[Records excerpted from a collection]
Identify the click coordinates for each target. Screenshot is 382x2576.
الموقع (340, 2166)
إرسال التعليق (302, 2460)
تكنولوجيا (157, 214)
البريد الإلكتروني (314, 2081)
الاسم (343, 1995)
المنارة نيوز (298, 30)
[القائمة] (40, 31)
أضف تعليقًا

* * *

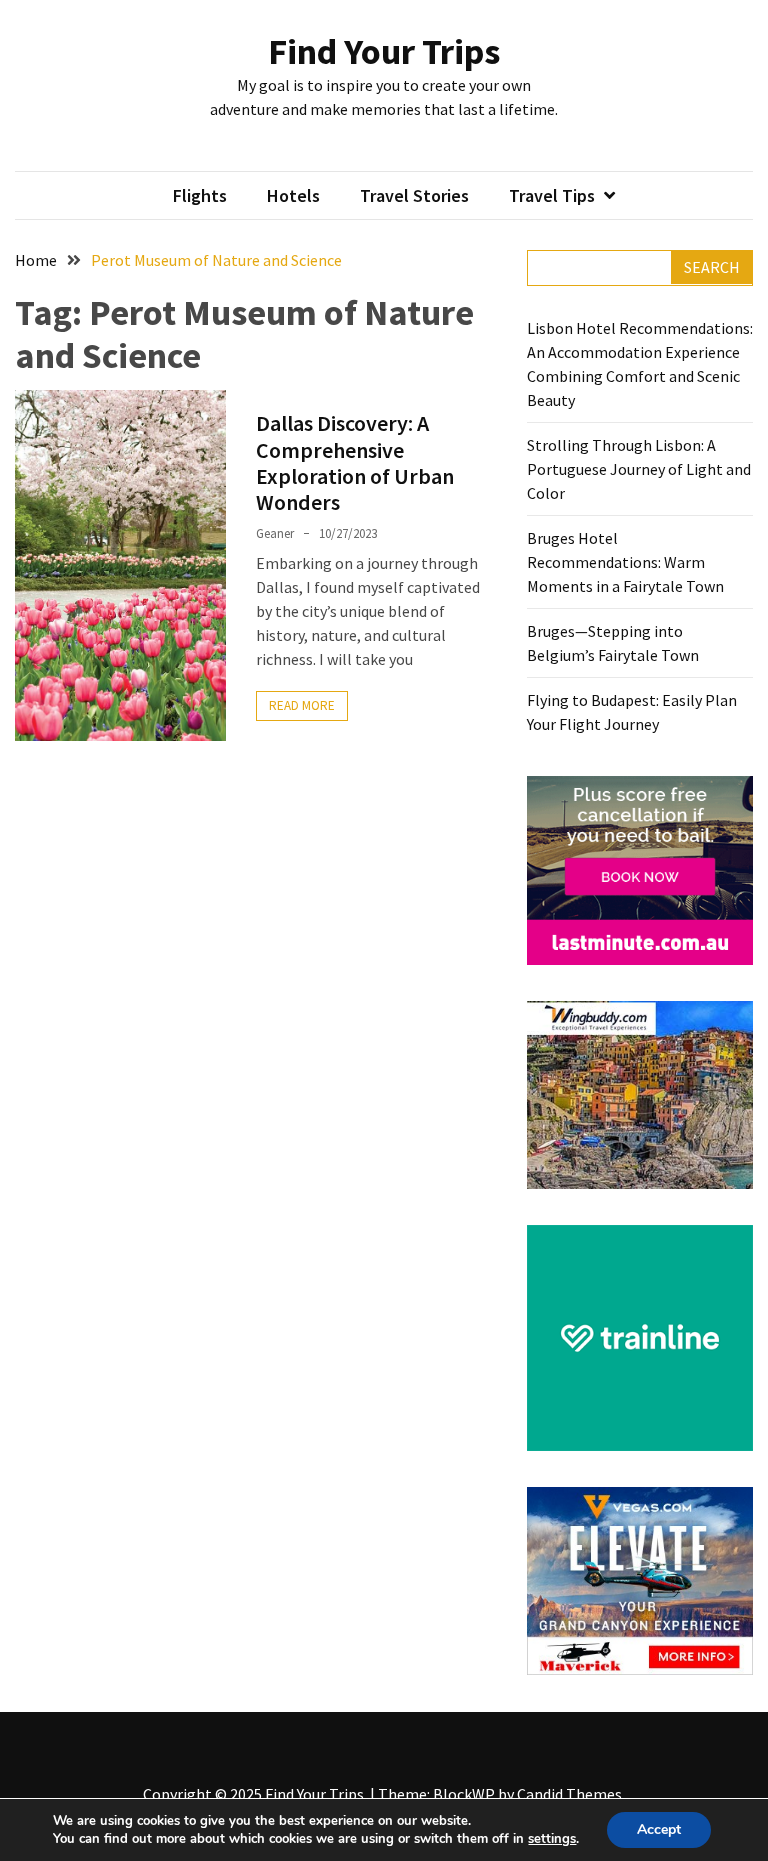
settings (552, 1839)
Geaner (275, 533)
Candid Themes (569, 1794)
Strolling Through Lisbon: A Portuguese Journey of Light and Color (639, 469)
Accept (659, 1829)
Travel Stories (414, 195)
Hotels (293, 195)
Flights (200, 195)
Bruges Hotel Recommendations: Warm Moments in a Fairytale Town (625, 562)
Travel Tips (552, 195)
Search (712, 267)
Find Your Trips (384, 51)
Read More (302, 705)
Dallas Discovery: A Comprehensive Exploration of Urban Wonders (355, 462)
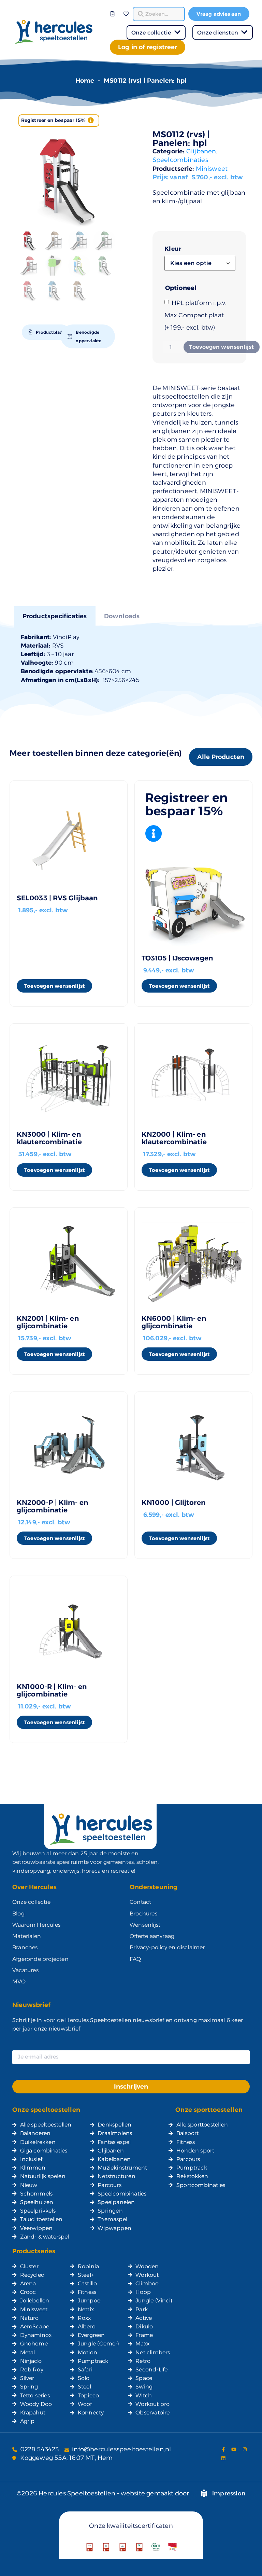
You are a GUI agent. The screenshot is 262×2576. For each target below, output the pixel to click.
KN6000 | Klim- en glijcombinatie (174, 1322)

Task directions → The lines above that hold the word "each" are the ones to copy.

Answer space →
Identify the click coordinates for each target. Screenshot is 382x2576.
You are a GUI agent. The screenshot is 262×2576. For each target below, output the pixel to click.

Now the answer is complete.